◆ **DIRECTIONS FOR THIS TASK**
Your task is to copy every entry exactly.

RECORDS FOR THIS EXERCISE START

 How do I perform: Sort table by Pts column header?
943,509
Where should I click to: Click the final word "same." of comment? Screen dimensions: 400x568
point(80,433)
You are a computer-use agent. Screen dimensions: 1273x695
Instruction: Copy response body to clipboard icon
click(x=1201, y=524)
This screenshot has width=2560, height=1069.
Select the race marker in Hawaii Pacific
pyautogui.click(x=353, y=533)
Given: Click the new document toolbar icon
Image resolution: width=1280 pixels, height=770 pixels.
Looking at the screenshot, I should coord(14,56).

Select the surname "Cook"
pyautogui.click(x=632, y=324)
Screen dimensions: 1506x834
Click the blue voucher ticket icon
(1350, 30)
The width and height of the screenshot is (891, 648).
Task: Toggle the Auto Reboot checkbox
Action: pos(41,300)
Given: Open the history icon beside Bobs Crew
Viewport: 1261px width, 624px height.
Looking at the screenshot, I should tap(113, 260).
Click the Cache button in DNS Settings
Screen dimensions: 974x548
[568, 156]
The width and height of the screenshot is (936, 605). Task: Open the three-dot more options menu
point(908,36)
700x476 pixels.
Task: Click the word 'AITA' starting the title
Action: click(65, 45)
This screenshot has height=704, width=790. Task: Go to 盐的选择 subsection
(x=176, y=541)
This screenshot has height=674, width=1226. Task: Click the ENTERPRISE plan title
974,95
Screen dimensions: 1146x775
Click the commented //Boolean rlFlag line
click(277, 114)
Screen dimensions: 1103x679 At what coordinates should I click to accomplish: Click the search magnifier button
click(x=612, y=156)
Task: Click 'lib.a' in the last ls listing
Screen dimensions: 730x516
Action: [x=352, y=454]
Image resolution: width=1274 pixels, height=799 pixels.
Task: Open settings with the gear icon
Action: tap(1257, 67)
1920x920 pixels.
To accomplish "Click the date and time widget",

RECORDS FOR THIS EXERCISE END

◆ **THE ANSWER**
 How do I perform: Sort table by Pts column header?
943,509
Where should I click to: Click the final word "same." of comment? Screen dimensions: 400x568
point(80,433)
You are a computer-use agent. Screen dimensions: 1273x695
Instruction: Copy response body to clipboard icon
click(x=1201, y=524)
This screenshot has width=2560, height=1069.
Select the race marker in Hawaii Pacific
pyautogui.click(x=353, y=533)
Given: Click the new document toolbar icon
Image resolution: width=1280 pixels, height=770 pixels.
Looking at the screenshot, I should coord(14,56).

Select the surname "Cook"
pyautogui.click(x=632, y=324)
Screen dimensions: 1506x834
Click the blue voucher ticket icon
(1350, 30)
The width and height of the screenshot is (891, 648).
Task: Toggle the Auto Reboot checkbox
Action: pos(41,300)
Given: Open the history icon beside Bobs Crew
Viewport: 1261px width, 624px height.
Looking at the screenshot, I should tap(113, 260).
Click the Cache button in DNS Settings
Screen dimensions: 974x548
[568, 156]
The width and height of the screenshot is (936, 605). Task: Open the three-dot more options menu
point(908,36)
700x476 pixels.
Task: Click the word 'AITA' starting the title
Action: click(65, 45)
This screenshot has height=704, width=790. Task: Go to 盐的选择 subsection
(x=176, y=541)
This screenshot has height=674, width=1226. Task: Click the ENTERPRISE plan title
974,95
Screen dimensions: 1146x775
Click the commented //Boolean rlFlag line
click(277, 114)
Screen dimensions: 1103x679 At what coordinates should I click to accomplish: Click the search magnifier button
click(x=612, y=156)
Task: Click 'lib.a' in the last ls listing
Screen dimensions: 730x516
Action: [x=352, y=454]
Image resolution: width=1274 pixels, height=799 pixels.
Task: Open settings with the gear icon
Action: tap(1257, 67)
1920x920 pixels.
To accomplish "Click the date and time widget",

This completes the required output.